Emilie Agnoux, cofondatrice du think tank Le Sens du Service Public, rappelle toutefois la nécessité d’une position d’utilisation de l’IA dans le service public : « Il faut garantir la matrice publique, préserver les compétences humaines et encadrer les risques de cybersécurité. L’IA ne doit pas être une solution miracle, mais un outil au service de la relation humaine. »
L’IA agentique, le levier pour un service humain et personnalisé
Caractérisée par la capacité à fonctionner de manière autonome, à percevoir l’environnement, à planifier, à prendre des décisions et à agir sans supervision humaine constante, l’intelligence artificielle agentique s’impose comme un moteur clé de la transformation numérique des administrations publiques.
D’après l’étude récemment publiée par Capgemini, 60 % des portails nationaux offriraient désormais des fonctionnalités de support en direct, dont 43 % via des agents conversationnels automatisés basés sur l’IA. Cette évolution permet d’améliorer la personnalisation des services et la réactivité des administrations, tout en allégeant la charge de travail des agents.
Sylvain Poirier, directeur en charge de l’IA chez France Travail, illustre cette avancée : « L’IA agentique permet de créer un dialogue entre plusieurs agents spécialisés, qui « s’appellent » successivement pour répondre précisément à un besoin usager, tout en conservant l’humain au centre de la démarche.
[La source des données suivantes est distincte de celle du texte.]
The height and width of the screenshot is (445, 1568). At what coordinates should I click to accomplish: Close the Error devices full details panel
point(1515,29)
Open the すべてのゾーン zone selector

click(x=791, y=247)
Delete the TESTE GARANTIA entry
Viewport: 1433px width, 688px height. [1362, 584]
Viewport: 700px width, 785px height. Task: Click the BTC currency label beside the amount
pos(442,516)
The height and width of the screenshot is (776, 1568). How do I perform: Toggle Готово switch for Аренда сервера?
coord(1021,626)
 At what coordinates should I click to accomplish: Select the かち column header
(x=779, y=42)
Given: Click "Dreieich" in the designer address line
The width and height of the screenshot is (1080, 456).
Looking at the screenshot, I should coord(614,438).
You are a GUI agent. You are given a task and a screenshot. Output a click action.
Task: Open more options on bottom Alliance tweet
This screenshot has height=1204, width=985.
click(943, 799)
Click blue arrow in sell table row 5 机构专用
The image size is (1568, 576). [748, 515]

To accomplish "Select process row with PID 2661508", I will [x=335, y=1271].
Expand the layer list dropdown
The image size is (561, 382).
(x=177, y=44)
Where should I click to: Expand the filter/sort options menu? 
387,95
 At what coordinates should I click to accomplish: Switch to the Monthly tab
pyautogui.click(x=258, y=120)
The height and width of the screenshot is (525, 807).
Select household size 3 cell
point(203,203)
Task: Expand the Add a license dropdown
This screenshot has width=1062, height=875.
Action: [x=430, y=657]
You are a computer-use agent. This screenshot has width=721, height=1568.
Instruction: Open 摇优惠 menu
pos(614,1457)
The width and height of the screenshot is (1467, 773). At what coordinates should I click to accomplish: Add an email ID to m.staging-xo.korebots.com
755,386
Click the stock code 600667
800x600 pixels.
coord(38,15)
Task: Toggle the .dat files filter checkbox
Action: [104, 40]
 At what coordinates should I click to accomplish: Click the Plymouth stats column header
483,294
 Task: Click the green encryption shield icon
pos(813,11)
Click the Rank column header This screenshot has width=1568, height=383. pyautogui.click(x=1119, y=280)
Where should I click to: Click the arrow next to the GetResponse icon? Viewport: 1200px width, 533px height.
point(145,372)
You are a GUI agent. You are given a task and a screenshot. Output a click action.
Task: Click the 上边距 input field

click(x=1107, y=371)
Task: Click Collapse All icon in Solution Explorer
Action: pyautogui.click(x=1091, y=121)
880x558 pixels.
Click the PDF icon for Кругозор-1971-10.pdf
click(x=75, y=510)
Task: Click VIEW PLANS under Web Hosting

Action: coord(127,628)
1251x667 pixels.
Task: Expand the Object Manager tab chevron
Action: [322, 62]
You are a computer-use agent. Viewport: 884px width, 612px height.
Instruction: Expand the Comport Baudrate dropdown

Nous construisons ces outils avec les agents, en co-conception, ce qui favorise une adoption forte et une meilleure qualité de service. »
Vers une numérisation responsable et inclusive
La numérisation du service public en Europe est un chantier en constante évolution. Si les avancées sont réelles, elles doivent être accompagnées d’une vigilance accrue sur les questions d’inclusion, d’accessibilité et de souveraineté numérique. Ces défis - mis en avant dans un rapport de la Cour des comptes publié ces jour-ci - montrent que la réussite passe par une approche équilibrée, qui combine innovation technologique et respect des spécificités du service public. Comme le souligne le rapport eGovernment, la route est encore longue, mais les États européens disposent désormais d’un cadre de référence solide pour poursuivre leur transformation numérique, tout en veillant à ce que personne ne soit laissé de côté.